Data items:
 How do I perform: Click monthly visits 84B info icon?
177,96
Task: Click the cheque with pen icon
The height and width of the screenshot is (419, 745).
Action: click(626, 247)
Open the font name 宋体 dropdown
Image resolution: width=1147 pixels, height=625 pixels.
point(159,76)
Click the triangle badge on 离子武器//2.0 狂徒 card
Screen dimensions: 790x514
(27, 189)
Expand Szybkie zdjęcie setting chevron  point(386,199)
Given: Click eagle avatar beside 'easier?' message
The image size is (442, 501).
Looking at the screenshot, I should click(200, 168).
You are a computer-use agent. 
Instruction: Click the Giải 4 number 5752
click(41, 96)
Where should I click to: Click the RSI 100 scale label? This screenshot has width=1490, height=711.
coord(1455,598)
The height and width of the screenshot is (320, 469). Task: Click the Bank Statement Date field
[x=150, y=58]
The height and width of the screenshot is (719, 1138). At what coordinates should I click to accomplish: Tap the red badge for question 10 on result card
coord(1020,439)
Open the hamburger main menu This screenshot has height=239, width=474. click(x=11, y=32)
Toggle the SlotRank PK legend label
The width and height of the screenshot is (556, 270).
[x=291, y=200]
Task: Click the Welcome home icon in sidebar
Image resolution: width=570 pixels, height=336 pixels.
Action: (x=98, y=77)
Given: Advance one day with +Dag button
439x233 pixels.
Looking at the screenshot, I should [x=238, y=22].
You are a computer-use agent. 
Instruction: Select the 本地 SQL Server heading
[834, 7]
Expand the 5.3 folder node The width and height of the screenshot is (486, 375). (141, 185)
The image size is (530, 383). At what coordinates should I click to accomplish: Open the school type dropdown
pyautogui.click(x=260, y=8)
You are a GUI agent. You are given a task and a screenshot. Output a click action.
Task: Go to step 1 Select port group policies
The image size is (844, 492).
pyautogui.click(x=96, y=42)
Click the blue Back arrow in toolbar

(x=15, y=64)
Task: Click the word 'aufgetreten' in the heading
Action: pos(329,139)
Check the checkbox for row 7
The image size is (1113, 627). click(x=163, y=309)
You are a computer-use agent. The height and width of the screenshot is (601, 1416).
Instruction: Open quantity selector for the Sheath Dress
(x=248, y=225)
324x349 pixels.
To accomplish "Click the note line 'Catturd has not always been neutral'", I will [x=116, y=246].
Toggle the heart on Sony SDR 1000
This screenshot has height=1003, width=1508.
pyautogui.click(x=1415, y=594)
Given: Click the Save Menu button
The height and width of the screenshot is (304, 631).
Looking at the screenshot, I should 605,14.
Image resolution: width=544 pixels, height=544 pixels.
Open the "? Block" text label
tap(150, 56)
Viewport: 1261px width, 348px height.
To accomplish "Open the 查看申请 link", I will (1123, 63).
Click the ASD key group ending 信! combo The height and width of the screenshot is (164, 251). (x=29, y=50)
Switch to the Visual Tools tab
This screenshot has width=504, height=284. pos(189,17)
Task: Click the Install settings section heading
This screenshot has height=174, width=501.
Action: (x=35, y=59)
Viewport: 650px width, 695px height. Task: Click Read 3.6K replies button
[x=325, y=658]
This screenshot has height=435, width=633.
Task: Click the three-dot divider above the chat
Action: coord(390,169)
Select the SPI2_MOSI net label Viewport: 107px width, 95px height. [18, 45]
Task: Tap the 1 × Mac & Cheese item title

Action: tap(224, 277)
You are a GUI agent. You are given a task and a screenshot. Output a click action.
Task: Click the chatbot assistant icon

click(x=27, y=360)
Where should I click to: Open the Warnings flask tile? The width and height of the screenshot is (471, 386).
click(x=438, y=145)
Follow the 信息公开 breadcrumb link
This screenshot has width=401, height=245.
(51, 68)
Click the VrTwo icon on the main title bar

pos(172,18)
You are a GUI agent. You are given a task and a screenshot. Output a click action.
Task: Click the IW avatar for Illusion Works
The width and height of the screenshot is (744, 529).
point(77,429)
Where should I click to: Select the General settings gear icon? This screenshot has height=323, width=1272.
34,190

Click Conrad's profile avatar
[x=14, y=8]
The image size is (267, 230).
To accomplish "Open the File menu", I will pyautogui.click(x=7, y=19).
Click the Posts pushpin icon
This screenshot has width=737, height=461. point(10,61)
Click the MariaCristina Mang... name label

Exercise: Return every line from the entries that holds the string "Toggle".

Answer below:
Toggle the SlotRank PK legend label
Toggle the heart on Sony SDR 1000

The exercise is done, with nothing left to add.